» WHAT TO PRODUCE
Repeat, exactly and alone, every line from the line that contains "Screen dimensions: 800x287" to the end of the entries.

» SUPPLIED DATA
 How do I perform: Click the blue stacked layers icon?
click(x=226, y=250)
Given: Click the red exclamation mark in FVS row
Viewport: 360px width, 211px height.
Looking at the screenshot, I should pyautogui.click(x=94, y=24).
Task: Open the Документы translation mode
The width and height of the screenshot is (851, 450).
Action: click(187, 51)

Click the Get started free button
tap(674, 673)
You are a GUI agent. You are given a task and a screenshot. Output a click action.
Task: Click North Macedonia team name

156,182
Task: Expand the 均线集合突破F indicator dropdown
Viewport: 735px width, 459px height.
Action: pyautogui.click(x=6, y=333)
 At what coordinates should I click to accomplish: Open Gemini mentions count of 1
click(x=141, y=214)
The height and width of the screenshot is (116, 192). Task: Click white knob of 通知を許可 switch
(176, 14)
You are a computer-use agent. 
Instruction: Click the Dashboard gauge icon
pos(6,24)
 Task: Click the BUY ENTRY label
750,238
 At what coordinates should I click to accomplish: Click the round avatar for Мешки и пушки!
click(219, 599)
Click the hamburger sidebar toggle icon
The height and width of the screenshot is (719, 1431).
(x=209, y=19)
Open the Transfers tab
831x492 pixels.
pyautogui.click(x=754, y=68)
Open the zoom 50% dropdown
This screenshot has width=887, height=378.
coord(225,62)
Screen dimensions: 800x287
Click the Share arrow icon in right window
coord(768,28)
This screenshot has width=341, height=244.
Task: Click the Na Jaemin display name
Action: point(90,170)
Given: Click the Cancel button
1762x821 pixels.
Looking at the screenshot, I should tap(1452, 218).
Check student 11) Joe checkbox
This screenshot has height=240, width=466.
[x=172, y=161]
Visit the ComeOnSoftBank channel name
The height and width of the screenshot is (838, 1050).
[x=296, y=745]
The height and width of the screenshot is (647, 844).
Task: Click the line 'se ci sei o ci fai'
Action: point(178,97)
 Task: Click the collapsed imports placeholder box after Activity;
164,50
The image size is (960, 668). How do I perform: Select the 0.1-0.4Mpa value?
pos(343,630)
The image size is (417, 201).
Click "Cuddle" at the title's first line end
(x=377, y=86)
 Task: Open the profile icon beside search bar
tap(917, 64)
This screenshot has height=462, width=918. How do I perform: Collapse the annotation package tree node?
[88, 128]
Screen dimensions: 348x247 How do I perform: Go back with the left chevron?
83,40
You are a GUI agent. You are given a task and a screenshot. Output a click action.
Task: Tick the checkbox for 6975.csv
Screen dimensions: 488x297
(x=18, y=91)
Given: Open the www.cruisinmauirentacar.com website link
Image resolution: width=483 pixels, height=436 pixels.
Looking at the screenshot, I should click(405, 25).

» ANSWER FOR THIS EXERCISE
Screen dimensions: 800x287
Click the Share arrow icon in right window
coord(768,28)
This screenshot has width=341, height=244.
Task: Click the Na Jaemin display name
Action: point(90,170)
Given: Click the Cancel button
1762x821 pixels.
Looking at the screenshot, I should tap(1452, 218).
Check student 11) Joe checkbox
This screenshot has height=240, width=466.
[x=172, y=161]
Visit the ComeOnSoftBank channel name
The height and width of the screenshot is (838, 1050).
[x=296, y=745]
The height and width of the screenshot is (647, 844).
Task: Click the line 'se ci sei o ci fai'
Action: point(178,97)
 Task: Click the collapsed imports placeholder box after Activity;
164,50
The image size is (960, 668). How do I perform: Select the 0.1-0.4Mpa value?
pos(343,630)
The image size is (417, 201).
Click "Cuddle" at the title's first line end
(x=377, y=86)
 Task: Open the profile icon beside search bar
tap(917, 64)
This screenshot has height=462, width=918. How do I perform: Collapse the annotation package tree node?
[88, 128]
Screen dimensions: 348x247 How do I perform: Go back with the left chevron?
83,40
You are a GUI agent. You are given a task and a screenshot. Output a click action.
Task: Tick the checkbox for 6975.csv
Screen dimensions: 488x297
(x=18, y=91)
Given: Open the www.cruisinmauirentacar.com website link
Image resolution: width=483 pixels, height=436 pixels.
Looking at the screenshot, I should click(405, 25).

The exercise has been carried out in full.